STATED PROBLEM:
Using the Christmas Eve invitation thread below, answer these questions.
(a) Where does Downtime2 say the gathering is located?
(b) What does Murphy's Law ask Wade to send by PM?
(c) Which poster says he works on Christmas?

EXTRACT TO READ:
# Christmas Eve invite



## Downtime2 (Sep 27, 2007)

As a Vet and Pipeliner, I have spent many Christmases away from my family. I want to give back. One of the guys in my neighborhood is a Marine pilot in training with a few other trainees for roomies. Some of them are not going home for the holidays. I invited them over for some meat off the egg and some trimmings. I extend the same offer to ANYONE else. You got no family here? Military? New to area?? Maybe you just want to help, (that is most welcome), I cordially invite you to join us for Christmas Eve. I will fire up the egg in the driveway and gladly give what I have. Don't feel as nobody cares, they do. We are located in Milton near Avalon. PM for info...


----------



## Murphy's Law (Sep 27, 2007)

PM me your address Wade. Seen you moved to pace, if I don't have anything going on I'll ride over for a beer are two.

Sent from my SM-G900P using Tapatalk


----------



## Downtime2 (Sep 27, 2007)

Sent


----------



## Emerald Ghost (Mar 11, 2008)

Nice gesture Wade,


----------



## Jason (Oct 2, 2007)

I work CHRISTmas Wade, I'll come over and crash your gathering....:shifty::whistling: hahahaha


----------



## Downtime2 (Sep 27, 2007)

MATERIAL PROVIDED:

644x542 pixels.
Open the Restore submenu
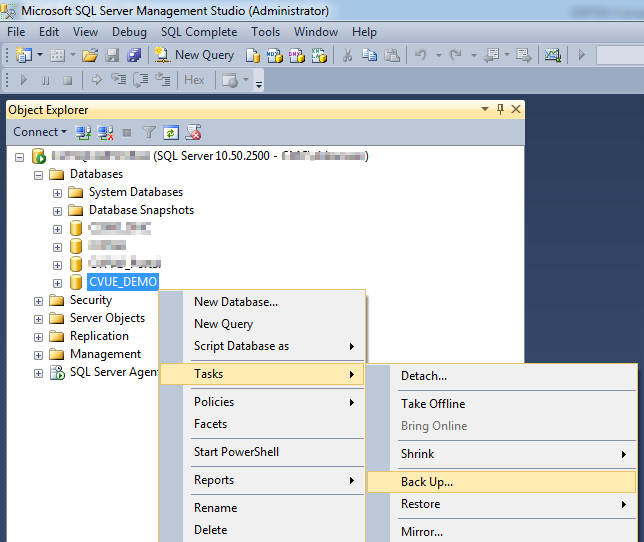coord(420,504)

FULL OUTPUT:
(a) In Milton, near Avalon.
(b) His address.
(c) Jason.